Information supplied:
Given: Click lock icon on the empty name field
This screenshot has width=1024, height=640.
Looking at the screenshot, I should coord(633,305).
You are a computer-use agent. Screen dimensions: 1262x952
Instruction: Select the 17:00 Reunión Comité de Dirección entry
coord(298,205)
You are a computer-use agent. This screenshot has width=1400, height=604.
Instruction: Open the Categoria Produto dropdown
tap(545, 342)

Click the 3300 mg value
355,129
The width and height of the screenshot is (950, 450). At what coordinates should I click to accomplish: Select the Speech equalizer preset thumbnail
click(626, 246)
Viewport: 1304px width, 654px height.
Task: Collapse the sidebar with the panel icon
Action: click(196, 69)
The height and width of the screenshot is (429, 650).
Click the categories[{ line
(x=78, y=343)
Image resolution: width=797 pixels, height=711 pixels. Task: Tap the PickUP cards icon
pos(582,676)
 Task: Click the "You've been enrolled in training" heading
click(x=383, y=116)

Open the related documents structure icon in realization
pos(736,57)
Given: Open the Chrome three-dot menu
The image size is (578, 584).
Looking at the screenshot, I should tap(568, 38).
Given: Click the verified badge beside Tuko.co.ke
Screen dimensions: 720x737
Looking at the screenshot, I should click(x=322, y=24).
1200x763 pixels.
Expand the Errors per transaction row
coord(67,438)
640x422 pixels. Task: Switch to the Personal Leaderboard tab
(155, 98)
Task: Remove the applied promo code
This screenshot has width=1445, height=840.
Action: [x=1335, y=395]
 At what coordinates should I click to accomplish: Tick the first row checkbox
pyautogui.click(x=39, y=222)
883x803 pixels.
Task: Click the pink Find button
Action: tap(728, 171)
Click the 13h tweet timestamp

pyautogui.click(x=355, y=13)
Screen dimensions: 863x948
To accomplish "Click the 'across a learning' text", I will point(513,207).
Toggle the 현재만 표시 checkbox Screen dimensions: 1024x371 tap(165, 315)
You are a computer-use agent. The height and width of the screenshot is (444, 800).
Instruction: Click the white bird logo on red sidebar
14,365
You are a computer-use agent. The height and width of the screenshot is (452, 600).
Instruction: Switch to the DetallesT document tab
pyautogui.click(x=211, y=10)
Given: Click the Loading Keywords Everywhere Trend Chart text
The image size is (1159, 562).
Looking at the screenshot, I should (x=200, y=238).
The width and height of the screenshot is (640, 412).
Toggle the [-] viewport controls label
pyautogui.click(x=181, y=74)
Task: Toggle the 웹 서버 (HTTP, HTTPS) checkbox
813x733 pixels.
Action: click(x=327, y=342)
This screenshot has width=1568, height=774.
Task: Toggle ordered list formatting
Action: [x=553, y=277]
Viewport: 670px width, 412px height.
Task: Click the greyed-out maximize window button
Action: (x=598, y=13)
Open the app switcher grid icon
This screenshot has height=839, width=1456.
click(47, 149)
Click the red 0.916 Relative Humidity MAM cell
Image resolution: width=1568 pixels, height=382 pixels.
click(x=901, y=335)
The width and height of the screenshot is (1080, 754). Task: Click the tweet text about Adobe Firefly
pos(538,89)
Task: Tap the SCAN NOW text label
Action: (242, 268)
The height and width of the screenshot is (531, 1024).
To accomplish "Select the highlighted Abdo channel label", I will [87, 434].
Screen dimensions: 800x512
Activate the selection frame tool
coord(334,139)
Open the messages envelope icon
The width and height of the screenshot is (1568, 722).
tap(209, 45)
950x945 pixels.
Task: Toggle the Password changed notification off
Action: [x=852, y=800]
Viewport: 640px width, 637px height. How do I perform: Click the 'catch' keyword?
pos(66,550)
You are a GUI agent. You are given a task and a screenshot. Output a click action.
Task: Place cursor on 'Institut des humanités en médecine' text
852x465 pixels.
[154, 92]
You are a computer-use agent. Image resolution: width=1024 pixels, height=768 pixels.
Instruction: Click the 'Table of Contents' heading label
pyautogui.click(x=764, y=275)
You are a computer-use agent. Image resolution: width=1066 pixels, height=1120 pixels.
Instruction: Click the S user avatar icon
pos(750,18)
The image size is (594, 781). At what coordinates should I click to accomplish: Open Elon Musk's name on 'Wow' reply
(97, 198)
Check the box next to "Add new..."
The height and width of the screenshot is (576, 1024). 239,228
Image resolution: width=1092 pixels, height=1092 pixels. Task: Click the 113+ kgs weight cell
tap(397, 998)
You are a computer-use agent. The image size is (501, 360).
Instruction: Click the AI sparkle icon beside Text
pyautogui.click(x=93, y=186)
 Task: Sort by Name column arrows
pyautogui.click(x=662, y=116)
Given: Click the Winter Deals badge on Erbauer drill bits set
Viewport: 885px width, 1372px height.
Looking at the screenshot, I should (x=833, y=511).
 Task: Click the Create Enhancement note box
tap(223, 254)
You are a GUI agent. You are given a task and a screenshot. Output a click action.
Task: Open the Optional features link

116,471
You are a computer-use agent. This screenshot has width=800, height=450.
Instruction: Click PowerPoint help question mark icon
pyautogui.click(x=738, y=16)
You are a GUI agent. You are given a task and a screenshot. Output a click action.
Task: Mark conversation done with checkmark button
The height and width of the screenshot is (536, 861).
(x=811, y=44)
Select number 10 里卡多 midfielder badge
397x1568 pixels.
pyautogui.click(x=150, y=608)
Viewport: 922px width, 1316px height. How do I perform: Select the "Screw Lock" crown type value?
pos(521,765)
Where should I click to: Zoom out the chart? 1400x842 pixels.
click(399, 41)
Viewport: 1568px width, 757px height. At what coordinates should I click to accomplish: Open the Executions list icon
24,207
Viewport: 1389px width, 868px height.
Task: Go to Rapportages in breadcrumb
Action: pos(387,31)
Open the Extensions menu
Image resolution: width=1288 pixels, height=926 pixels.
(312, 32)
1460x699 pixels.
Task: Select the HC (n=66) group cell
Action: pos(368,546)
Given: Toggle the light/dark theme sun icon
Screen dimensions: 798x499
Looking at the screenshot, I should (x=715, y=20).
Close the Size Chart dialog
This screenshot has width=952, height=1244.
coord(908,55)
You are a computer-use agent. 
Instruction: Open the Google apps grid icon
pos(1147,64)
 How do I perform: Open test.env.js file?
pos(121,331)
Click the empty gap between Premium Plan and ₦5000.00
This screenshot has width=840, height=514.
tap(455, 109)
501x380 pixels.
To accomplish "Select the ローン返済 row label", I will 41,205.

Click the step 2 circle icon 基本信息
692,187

Work order: The material should be transcribed in full, character for character.

Your solution:
Given: Click lock icon on the empty name field
This screenshot has width=1024, height=640.
Looking at the screenshot, I should coord(633,305).
You are a computer-use agent. Screen dimensions: 1262x952
Instruction: Select the 17:00 Reunión Comité de Dirección entry
coord(298,205)
You are a computer-use agent. This screenshot has width=1400, height=604.
Instruction: Open the Categoria Produto dropdown
tap(545, 342)

Click the 3300 mg value
355,129
The width and height of the screenshot is (950, 450). At what coordinates should I click to accomplish: Select the Speech equalizer preset thumbnail
click(626, 246)
Viewport: 1304px width, 654px height.
Task: Collapse the sidebar with the panel icon
Action: click(196, 69)
The height and width of the screenshot is (429, 650).
Click the categories[{ line
(x=78, y=343)
Image resolution: width=797 pixels, height=711 pixels. Task: Tap the PickUP cards icon
pos(582,676)
 Task: Click the "You've been enrolled in training" heading
click(x=383, y=116)

Open the related documents structure icon in realization
pos(736,57)
Given: Open the Chrome three-dot menu
The image size is (578, 584).
Looking at the screenshot, I should tap(568, 38).
Given: Click the verified badge beside Tuko.co.ke
Screen dimensions: 720x737
Looking at the screenshot, I should click(x=322, y=24).
1200x763 pixels.
Expand the Errors per transaction row
coord(67,438)
640x422 pixels. Task: Switch to the Personal Leaderboard tab
(155, 98)
Task: Remove the applied promo code
This screenshot has width=1445, height=840.
Action: [x=1335, y=395]
 At what coordinates should I click to accomplish: Tick the first row checkbox
pyautogui.click(x=39, y=222)
883x803 pixels.
Task: Click the pink Find button
Action: tap(728, 171)
Click the 13h tweet timestamp

pyautogui.click(x=355, y=13)
Screen dimensions: 863x948
To accomplish "Click the 'across a learning' text", I will point(513,207).
Toggle the 현재만 표시 checkbox Screen dimensions: 1024x371 tap(165, 315)
You are a computer-use agent. The height and width of the screenshot is (444, 800).
Instruction: Click the white bird logo on red sidebar
14,365
You are a computer-use agent. The height and width of the screenshot is (452, 600).
Instruction: Switch to the DetallesT document tab
pyautogui.click(x=211, y=10)
Given: Click the Loading Keywords Everywhere Trend Chart text
The image size is (1159, 562).
Looking at the screenshot, I should (x=200, y=238).
The width and height of the screenshot is (640, 412).
Toggle the [-] viewport controls label
pyautogui.click(x=181, y=74)
Task: Toggle the 웹 서버 (HTTP, HTTPS) checkbox
813x733 pixels.
Action: click(x=327, y=342)
This screenshot has width=1568, height=774.
Task: Toggle ordered list formatting
Action: [x=553, y=277]
Viewport: 670px width, 412px height.
Task: Click the greyed-out maximize window button
Action: (x=598, y=13)
Open the app switcher grid icon
This screenshot has height=839, width=1456.
click(47, 149)
Click the red 0.916 Relative Humidity MAM cell
Image resolution: width=1568 pixels, height=382 pixels.
click(x=901, y=335)
The width and height of the screenshot is (1080, 754). Task: Click the tweet text about Adobe Firefly
pos(538,89)
Task: Tap the SCAN NOW text label
Action: (242, 268)
The height and width of the screenshot is (531, 1024).
To accomplish "Select the highlighted Abdo channel label", I will [87, 434].
Screen dimensions: 800x512
Activate the selection frame tool
coord(334,139)
Open the messages envelope icon
The width and height of the screenshot is (1568, 722).
tap(209, 45)
950x945 pixels.
Task: Toggle the Password changed notification off
Action: [x=852, y=800]
Viewport: 640px width, 637px height. How do I perform: Click the 'catch' keyword?
pos(66,550)
You are a GUI agent. You are given a task and a screenshot. Output a click action.
Task: Place cursor on 'Institut des humanités en médecine' text
852x465 pixels.
[154, 92]
You are a computer-use agent. Image resolution: width=1024 pixels, height=768 pixels.
Instruction: Click the 'Table of Contents' heading label
pyautogui.click(x=764, y=275)
You are a computer-use agent. Image resolution: width=1066 pixels, height=1120 pixels.
Instruction: Click the S user avatar icon
pos(750,18)
The image size is (594, 781). At what coordinates should I click to accomplish: Open Elon Musk's name on 'Wow' reply
(97, 198)
Check the box next to "Add new..."
The height and width of the screenshot is (576, 1024). 239,228
Image resolution: width=1092 pixels, height=1092 pixels. Task: Click the 113+ kgs weight cell
tap(397, 998)
You are a computer-use agent. The image size is (501, 360).
Instruction: Click the AI sparkle icon beside Text
pyautogui.click(x=93, y=186)
 Task: Sort by Name column arrows
pyautogui.click(x=662, y=116)
Given: Click the Winter Deals badge on Erbauer drill bits set
Viewport: 885px width, 1372px height.
Looking at the screenshot, I should (x=833, y=511).
 Task: Click the Create Enhancement note box
tap(223, 254)
You are a GUI agent. You are given a task and a screenshot. Output a click action.
Task: Open the Optional features link

116,471
You are a computer-use agent. This screenshot has width=800, height=450.
Instruction: Click PowerPoint help question mark icon
pyautogui.click(x=738, y=16)
You are a GUI agent. You are given a task and a screenshot. Output a click action.
Task: Mark conversation done with checkmark button
The height and width of the screenshot is (536, 861).
(x=811, y=44)
Select number 10 里卡多 midfielder badge
397x1568 pixels.
pyautogui.click(x=150, y=608)
Viewport: 922px width, 1316px height. How do I perform: Select the "Screw Lock" crown type value?
pos(521,765)
Where should I click to: Zoom out the chart? 1400x842 pixels.
click(399, 41)
Viewport: 1568px width, 757px height. At what coordinates should I click to accomplish: Open the Executions list icon
24,207
Viewport: 1389px width, 868px height.
Task: Go to Rapportages in breadcrumb
Action: pos(387,31)
Open the Extensions menu
Image resolution: width=1288 pixels, height=926 pixels.
(312, 32)
1460x699 pixels.
Task: Select the HC (n=66) group cell
Action: pos(368,546)
Given: Toggle the light/dark theme sun icon
Screen dimensions: 798x499
Looking at the screenshot, I should (x=715, y=20).
Close the Size Chart dialog
This screenshot has width=952, height=1244.
coord(908,55)
You are a computer-use agent. 
Instruction: Open the Google apps grid icon
pos(1147,64)
 How do I perform: Open test.env.js file?
pos(121,331)
Click the empty gap between Premium Plan and ₦5000.00
This screenshot has width=840, height=514.
tap(455, 109)
501x380 pixels.
To accomplish "Select the ローン返済 row label", I will 41,205.

Click the step 2 circle icon 基本信息
692,187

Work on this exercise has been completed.